**GOAL OF THE EXERCISE:** Reproduce each of the rows below verbatim, keeping every character and line break unchanged.

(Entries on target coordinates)
┏━━

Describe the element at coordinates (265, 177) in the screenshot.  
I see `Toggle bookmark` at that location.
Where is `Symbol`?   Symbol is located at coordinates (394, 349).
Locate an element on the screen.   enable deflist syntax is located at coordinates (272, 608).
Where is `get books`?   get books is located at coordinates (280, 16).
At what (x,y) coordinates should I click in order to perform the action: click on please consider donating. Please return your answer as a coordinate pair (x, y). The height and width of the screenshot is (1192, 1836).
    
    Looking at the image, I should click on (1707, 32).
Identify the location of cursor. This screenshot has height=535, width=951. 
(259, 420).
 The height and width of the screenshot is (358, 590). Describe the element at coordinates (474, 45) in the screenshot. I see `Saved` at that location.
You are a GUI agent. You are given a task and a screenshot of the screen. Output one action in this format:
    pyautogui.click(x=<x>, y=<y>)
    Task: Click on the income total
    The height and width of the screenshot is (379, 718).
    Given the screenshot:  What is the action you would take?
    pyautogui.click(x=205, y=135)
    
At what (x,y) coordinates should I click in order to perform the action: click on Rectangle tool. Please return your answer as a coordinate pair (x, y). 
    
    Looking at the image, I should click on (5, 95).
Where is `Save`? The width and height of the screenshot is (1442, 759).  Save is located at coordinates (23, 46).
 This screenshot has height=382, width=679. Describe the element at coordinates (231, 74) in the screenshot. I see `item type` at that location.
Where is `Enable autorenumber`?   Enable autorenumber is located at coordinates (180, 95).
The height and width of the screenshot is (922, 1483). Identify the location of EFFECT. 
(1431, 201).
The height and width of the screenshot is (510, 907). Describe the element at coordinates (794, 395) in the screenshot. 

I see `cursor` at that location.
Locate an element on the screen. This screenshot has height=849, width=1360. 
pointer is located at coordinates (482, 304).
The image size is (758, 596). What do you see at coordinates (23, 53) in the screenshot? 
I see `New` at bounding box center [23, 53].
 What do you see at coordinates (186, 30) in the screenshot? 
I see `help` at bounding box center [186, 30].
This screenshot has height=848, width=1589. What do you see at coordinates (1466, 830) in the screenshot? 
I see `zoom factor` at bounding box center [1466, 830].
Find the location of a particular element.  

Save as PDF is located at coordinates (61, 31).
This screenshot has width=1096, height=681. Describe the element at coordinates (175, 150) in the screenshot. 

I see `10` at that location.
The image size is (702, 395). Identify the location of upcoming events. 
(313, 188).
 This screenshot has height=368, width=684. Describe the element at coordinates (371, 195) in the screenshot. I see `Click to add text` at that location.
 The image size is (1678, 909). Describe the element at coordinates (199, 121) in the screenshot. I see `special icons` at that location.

┗━━

**RESULT FOR THIS EXERCISE:**
Describe the element at coordinates (265, 177) in the screenshot.  
I see `Toggle bookmark` at that location.
Where is `Symbol`?   Symbol is located at coordinates (394, 349).
Locate an element on the screen.   enable deflist syntax is located at coordinates (272, 608).
Where is `get books`?   get books is located at coordinates (280, 16).
At what (x,y) coordinates should I click in order to perform the action: click on please consider donating. Please return your answer as a coordinate pair (x, y). The height and width of the screenshot is (1192, 1836).
    
    Looking at the image, I should click on (1707, 32).
Identify the location of cursor. This screenshot has height=535, width=951. 
(259, 420).
 The height and width of the screenshot is (358, 590). Describe the element at coordinates (474, 45) in the screenshot. I see `Saved` at that location.
You are a GUI agent. You are given a task and a screenshot of the screen. Output one action in this format:
    pyautogui.click(x=<x>, y=<y>)
    Task: Click on the income total
    The height and width of the screenshot is (379, 718).
    Given the screenshot:  What is the action you would take?
    pyautogui.click(x=205, y=135)
    
At what (x,y) coordinates should I click in order to perform the action: click on Rectangle tool. Please return your answer as a coordinate pair (x, y). 
    
    Looking at the image, I should click on (5, 95).
Where is `Save`? The width and height of the screenshot is (1442, 759).  Save is located at coordinates (23, 46).
 This screenshot has height=382, width=679. Describe the element at coordinates (231, 74) in the screenshot. I see `item type` at that location.
Where is `Enable autorenumber`?   Enable autorenumber is located at coordinates (180, 95).
The height and width of the screenshot is (922, 1483). Identify the location of EFFECT. 
(1431, 201).
The height and width of the screenshot is (510, 907). Describe the element at coordinates (794, 395) in the screenshot. 

I see `cursor` at that location.
Locate an element on the screen. This screenshot has height=849, width=1360. 
pointer is located at coordinates (482, 304).
The image size is (758, 596). What do you see at coordinates (23, 53) in the screenshot? 
I see `New` at bounding box center [23, 53].
 What do you see at coordinates (186, 30) in the screenshot? 
I see `help` at bounding box center [186, 30].
This screenshot has height=848, width=1589. What do you see at coordinates (1466, 830) in the screenshot? 
I see `zoom factor` at bounding box center [1466, 830].
Find the location of a particular element.  

Save as PDF is located at coordinates (61, 31).
This screenshot has width=1096, height=681. Describe the element at coordinates (175, 150) in the screenshot. 

I see `10` at that location.
The image size is (702, 395). Identify the location of upcoming events. 
(313, 188).
 This screenshot has height=368, width=684. Describe the element at coordinates (371, 195) in the screenshot. I see `Click to add text` at that location.
 The image size is (1678, 909). Describe the element at coordinates (199, 121) in the screenshot. I see `special icons` at that location.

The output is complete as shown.